Texto:
....................
O Itaocarense, Dr. André Nassif, é um dos
principais nomes da economia brasileira. Não é à toa que ele acertou em cheio,
na previsão do crescimento de 2019, em torno de 1%, feita em Abril do ano
passado. Pedimos então que ele nos falasse sobre sua visão do Brasil em 2020.
Nascido no Engenho Central, em Itaocara, Dr. André Nassif é atualmente um dos mais respeitados economistas do Brasil |
Nova
Voz ONLINE
– Em abril de 2019, a Nova Voz ONLINE lhe perguntou: “como economista, concorda com as previsões sobre crescimento do
Brasil neste ano? O Itaú, por exemplo, diminuiu sua projeção de 2% para 1.3%. E
no dia 28 de Março, o próprio Banco Central, reduziu a previsão de crescimento
de 2.4% para 2%. É isto? O marasmo, o andar de lado, vai continuar?”, você Respondeu:
- Não acredito que a economia
brasileira cresça mais do que 1% este ano (2019), por uma razão simples: para
haver crescimento, é preciso haver recuperação da demanda agregada, seja do
consumo das famílias, do investimento das empresas, os gastos do governo e das
exportações. No caso do consumo e do investimento, não é possível esperar
grande incremento, por causa do enorme desemprego e queda da renda (caso do
consumo) e da grande capacidade ociosa das empresas, sobretudo dos setores
industrial e de serviços (caso do investimento). No caso da demanda do governo,
tampouco se pode esperar que maior crescimento venha daí, por conta da política
de ajuste fiscal; desde 2017, o que tem garantido algum crescimento, ainda
assim pífio, é o incremento das exportações e não será muito diferente este
ano, a não ser que haja alguma crise na economia mundial, o que, felizmente,
parece estar fora do radar (pelo menos neste ano)
Ainda
não há um número oficial, mas tudo indica que sua previsão de crescimento, em
torno de 1%, vai se cumprir. Então a pergunta óbvia é: qual sua previsão para
o crescimento do PIB 2020? O Banco Central trabalha com 2.4% de crescimento do
PIB. Acha que isto é possível?
Dr.
André Nassif
- Cenários de curto (1 ano), médio (entre 1 e 5 anos) e longo prazos (além de 5
anos) são necessários para nortear o planejamento e a decisão dos agentes
econômicos (famílias, empresas e governo). Mas eles são sempre baseados em
premissas e hipóteses. Ou seja, dependem do se... Por isso, nós, os economistas, somos péssimos para acertar previsões. Isso não significa incompetência, mas
sim o fato de que não é possível mensurar probabilisticamente o futuro.
Nova
Voz ONLINE
– Mesmo assim, oito meses antes de fechar o ano, você acertou!
Dr.
....................
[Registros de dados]

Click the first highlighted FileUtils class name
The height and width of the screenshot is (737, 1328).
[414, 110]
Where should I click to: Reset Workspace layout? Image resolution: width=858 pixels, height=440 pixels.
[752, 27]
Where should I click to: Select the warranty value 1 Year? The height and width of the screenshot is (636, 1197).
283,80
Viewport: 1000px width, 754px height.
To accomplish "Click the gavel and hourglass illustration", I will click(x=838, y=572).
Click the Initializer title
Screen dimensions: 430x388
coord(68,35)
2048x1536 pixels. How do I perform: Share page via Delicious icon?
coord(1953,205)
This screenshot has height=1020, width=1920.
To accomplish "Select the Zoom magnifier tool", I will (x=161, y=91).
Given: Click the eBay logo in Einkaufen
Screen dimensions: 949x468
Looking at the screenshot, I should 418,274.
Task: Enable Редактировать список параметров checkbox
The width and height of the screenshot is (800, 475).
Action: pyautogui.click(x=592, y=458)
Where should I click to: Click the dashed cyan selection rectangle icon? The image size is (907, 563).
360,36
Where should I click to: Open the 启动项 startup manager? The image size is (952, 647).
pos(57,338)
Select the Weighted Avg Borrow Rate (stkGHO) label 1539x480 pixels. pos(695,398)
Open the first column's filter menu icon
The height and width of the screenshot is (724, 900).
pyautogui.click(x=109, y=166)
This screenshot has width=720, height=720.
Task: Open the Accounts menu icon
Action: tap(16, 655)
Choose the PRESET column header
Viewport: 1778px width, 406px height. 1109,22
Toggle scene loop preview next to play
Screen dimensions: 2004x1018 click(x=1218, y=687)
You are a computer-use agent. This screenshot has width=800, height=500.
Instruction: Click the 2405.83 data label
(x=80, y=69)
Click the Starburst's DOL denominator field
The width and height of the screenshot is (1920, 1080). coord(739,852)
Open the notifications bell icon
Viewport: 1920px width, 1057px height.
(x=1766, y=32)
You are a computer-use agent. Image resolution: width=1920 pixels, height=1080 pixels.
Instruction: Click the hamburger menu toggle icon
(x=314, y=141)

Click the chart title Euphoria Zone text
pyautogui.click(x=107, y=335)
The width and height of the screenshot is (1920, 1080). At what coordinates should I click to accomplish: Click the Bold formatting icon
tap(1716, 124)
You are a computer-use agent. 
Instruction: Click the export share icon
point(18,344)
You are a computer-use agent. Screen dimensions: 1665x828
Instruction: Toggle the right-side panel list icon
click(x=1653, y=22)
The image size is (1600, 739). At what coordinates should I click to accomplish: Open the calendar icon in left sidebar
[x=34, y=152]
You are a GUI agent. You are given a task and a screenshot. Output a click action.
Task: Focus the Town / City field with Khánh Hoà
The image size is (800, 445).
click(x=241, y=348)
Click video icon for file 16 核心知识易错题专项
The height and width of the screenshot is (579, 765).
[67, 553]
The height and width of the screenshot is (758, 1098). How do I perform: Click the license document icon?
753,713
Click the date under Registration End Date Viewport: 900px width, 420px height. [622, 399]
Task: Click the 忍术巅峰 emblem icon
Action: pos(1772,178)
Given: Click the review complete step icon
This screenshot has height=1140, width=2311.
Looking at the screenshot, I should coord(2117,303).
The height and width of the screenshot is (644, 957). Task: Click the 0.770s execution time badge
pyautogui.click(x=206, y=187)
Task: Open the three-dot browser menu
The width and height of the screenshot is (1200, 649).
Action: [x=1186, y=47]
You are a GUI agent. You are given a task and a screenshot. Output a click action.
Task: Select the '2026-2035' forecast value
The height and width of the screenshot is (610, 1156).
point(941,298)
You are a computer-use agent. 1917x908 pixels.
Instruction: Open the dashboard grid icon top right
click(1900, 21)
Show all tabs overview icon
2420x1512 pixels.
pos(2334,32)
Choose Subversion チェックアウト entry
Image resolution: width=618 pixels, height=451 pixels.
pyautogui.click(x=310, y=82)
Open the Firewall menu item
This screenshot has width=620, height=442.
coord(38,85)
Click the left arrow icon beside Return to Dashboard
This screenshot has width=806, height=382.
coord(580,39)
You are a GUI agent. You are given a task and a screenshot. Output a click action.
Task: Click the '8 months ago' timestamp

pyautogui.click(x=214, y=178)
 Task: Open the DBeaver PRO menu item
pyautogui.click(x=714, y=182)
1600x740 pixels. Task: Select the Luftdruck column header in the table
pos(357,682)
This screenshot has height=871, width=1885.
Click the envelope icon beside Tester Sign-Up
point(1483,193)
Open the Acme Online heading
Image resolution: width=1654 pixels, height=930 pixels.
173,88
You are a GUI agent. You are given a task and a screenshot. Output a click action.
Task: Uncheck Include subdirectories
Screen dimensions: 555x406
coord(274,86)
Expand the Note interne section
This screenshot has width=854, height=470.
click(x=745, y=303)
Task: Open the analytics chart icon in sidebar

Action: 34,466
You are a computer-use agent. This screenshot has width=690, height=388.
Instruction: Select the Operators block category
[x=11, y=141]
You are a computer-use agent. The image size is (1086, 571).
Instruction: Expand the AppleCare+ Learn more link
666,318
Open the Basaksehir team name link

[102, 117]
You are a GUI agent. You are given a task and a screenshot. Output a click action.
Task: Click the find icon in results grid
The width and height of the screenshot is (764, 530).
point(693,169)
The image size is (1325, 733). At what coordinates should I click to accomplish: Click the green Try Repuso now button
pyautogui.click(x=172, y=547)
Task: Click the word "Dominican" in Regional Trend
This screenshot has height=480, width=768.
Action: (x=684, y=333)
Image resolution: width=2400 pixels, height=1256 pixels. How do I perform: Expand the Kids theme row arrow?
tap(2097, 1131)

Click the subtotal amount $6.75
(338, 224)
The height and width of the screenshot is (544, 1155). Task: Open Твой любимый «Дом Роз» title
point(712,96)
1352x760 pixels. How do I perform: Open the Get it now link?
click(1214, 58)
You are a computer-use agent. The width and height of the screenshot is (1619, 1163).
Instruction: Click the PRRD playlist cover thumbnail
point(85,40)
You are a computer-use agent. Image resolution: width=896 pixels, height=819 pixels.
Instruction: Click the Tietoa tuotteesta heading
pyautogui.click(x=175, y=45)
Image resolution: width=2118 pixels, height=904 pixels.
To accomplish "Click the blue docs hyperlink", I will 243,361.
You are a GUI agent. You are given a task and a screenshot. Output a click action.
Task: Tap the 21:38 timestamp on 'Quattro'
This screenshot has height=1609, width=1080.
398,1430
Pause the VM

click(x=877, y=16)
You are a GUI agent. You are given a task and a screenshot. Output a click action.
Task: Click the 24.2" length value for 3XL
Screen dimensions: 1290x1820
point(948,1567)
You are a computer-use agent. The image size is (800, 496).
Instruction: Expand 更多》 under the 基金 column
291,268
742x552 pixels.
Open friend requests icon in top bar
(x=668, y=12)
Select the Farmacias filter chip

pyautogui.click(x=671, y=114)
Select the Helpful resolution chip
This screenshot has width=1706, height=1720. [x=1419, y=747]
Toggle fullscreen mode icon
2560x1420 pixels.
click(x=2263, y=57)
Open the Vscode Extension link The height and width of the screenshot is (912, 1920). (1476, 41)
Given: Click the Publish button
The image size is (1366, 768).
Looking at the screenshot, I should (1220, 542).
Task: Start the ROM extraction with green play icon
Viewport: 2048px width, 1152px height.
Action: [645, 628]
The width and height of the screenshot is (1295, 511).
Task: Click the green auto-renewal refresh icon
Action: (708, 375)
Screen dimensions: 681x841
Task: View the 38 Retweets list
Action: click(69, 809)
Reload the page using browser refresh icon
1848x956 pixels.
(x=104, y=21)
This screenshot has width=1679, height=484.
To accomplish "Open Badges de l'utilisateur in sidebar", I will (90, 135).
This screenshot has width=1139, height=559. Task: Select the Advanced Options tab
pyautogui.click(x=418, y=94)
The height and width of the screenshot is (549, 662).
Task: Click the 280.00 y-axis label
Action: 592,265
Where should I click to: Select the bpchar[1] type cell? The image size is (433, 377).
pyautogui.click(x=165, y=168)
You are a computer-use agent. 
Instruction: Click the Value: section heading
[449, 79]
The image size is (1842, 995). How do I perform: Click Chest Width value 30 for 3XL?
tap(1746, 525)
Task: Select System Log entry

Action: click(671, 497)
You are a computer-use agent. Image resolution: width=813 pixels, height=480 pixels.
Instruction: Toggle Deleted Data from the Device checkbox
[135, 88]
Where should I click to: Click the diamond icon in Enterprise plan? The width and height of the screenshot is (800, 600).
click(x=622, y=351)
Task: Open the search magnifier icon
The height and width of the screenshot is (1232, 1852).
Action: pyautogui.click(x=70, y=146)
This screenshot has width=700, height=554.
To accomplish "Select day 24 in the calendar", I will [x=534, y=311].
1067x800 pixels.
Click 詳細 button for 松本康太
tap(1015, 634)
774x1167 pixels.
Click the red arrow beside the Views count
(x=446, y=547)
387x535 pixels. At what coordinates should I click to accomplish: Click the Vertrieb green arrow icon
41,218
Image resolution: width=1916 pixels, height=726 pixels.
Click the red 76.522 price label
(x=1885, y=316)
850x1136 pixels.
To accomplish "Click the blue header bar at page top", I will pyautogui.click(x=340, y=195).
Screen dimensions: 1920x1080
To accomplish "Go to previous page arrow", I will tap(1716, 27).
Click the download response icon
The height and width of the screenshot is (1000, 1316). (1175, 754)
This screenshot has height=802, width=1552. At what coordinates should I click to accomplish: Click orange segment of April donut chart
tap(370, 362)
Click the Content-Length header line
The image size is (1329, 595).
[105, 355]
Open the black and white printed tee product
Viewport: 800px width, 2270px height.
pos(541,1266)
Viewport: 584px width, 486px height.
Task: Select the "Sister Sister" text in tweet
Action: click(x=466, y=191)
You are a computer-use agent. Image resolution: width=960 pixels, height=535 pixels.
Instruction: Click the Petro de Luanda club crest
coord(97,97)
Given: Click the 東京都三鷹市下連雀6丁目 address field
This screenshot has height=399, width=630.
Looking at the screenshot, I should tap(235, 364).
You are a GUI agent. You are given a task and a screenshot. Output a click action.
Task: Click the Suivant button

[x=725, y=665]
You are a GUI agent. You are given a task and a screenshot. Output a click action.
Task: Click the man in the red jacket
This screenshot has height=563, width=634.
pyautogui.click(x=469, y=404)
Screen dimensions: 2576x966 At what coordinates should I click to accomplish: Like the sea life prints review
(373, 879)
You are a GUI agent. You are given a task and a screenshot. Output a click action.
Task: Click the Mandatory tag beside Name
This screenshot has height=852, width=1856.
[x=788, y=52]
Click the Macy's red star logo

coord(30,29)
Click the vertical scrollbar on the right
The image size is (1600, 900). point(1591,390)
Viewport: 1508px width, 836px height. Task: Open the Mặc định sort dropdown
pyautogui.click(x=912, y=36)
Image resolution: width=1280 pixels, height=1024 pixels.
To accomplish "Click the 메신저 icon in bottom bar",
....................
Enunciado:
Copie da entrevista sobre a economia brasileira o trecho que começa nas palavras "O Itaocarense, Dr." e vai até "Brasil em 2020.", inclusive.

Solução:
O Itaocarense, Dr. André Nassif, é um dos
principais nomes da economia brasileira. Não é à toa que ele acertou em cheio,
na previsão do crescimento de 2019, em torno de 1%, feita em Abril do ano
passado. Pedimos então que ele nos falasse sobre sua visão do Brasil em 2020.